Suasana di sekolah masih sepi. Hanya beberapa murid yang sudah datang. Salah satunya Davin. Earphone yang selalu setia menggantung di telinganya. Pria bertubuh jangkung itu bersandar pada kursi yang di dudukinya menghayati lagu yang mengalun indah di kedua telinganya. Sesekali ia bersenandung mengikuti irama lagu yang di dengarkannya itu.
Sejak kecil, Davin suka mebdengarkan musik. Musik dapat menghiburnya di saat dia merasa kesepian atau yang lain. Jika ia suka musik, mengapa tidak ikut ekskul musik? Karena dia ingin mencoba hal yang baru. Ya seperti ekskul yang ia ikuti saat ini, fotografi. Dan beberapa waktu ke depan ia akan mengikuti ajang lomba fotografi setelah mengikuti seleksi.

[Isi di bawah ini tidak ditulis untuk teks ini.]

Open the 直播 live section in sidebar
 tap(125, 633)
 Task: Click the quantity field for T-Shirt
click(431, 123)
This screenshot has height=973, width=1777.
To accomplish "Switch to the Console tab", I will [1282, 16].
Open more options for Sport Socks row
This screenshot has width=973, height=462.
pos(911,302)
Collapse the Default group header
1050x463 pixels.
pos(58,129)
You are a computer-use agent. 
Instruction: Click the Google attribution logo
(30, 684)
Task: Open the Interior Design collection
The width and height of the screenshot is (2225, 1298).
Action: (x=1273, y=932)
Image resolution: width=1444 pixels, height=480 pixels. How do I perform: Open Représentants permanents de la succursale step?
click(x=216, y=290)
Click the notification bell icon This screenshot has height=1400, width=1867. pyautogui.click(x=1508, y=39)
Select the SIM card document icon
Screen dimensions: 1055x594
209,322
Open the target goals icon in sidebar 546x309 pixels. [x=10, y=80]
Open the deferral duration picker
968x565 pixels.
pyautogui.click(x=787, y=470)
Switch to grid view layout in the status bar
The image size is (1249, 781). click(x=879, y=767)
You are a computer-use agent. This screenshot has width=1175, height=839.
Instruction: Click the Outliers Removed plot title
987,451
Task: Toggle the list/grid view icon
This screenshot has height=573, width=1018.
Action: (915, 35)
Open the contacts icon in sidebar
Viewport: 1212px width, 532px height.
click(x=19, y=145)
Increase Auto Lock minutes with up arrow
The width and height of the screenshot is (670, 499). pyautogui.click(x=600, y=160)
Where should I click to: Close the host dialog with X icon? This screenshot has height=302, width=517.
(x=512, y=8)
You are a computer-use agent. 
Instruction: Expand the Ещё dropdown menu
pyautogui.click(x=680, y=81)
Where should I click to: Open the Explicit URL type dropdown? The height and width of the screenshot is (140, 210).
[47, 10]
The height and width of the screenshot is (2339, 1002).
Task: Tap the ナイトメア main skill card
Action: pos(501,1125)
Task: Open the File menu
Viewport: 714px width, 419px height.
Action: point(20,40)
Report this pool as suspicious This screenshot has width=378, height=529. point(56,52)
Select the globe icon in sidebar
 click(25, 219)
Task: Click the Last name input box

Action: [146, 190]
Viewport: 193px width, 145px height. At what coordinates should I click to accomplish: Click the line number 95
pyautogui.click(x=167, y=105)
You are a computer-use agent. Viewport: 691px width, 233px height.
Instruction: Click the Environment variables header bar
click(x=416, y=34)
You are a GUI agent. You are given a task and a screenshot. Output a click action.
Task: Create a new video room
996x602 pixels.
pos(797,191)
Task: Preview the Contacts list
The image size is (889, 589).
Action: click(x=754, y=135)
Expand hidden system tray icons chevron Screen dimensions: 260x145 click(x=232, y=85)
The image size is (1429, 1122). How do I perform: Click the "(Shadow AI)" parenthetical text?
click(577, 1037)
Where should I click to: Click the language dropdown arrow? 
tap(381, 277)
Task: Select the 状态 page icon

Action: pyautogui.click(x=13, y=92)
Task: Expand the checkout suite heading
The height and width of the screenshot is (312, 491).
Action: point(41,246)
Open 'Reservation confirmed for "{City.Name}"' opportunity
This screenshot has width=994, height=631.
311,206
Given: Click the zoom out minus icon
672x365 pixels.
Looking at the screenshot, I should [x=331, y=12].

Matanya terpejam menikmati udara pagi.
"Woy bro." Seru seseorang yang sangat di kenali olehnya. Davin melirik sebentar lalu memejamkan matanya kembali.
"Fikri mana?" Tanya Davin dengan mata yang masih terpejam.
"Dia lagi ke toilet. Palingan juga boker dia. Hahaha." Ucap Gino di akhiri dengan tawanya. Davin hanya diam saja.
"Eh, gue mau tanya sama lo." Tanya Gino dengan nada serius. Davin membuka kedua matanya lalu melepas earphone yang menggantung di telinganya.
"Hm." Balas Davin singkat.
"Lo kenal sama temennya Tasya kan? Yang anak baru itu? Yang namanya Fika. Iya, Fika Asteria."
Davin hanya berdehem, tapi dalam hati ia penasaran juga apa yang akan di ungkapkan sahabatnya itu.
"Menurut lo, gue pantes nggak sama dia?" Tanya Gino dengan tampang serius.
"Emang kenapa?" Tanya Davin yang semakin penasaran dengan Gino tapi berusaha tak menunjukkan ekspresi penasarannya itu.
"Ya, dari pertama gue liat dia, gue jatuh cinta sama dia. Kalo di liat-liat dia juga orangnya baik, cantik terus pinter lagi. Menurut lo gimana?"
Davin diam. Ia semakin tak mengerti akan menjawab seperti apa. Akhir-akhir ini pikirannya di penuhi gadis itu. Mengapa ia seperti tidak suka dengan pengakuan sahabatnya jika sahabatnya itu menyukai gadis itu? Davin semakin tak mengerti dengan dirinya saat ini.
"Dav!" Seru Gino membuat Davin membuyarkan lamunannya.
"Menurut lo gimana?" Gino memainkan kedua alisnya.
"Jangan langsung jatuh cinta. Lo belum tau dia orangnya kaya gimana."
"Jadi, menurut lo gue harus pendekatan dulu sama dia?" Pertanyaan itu sukses membuat Davin diam seribu bahasa.
"Mungkin." Kata Davin dengan sedikit ragu.
Gino manggut-manggut seraya mulutnya ber 'oh' ria.
"Thanks, Dav. Yaudah, gue ke kantin dulu." Pamit Gino sambil menepuk bahu Davin.
Sepeninggal Gino, Davin kembali mencerna pengakuan sahabatnya itu. Sejujurnya, ia merasa ada sebersit rasa yang mulai hinggap di hatinya yang sudah lama tidak terisi oleh siapapun.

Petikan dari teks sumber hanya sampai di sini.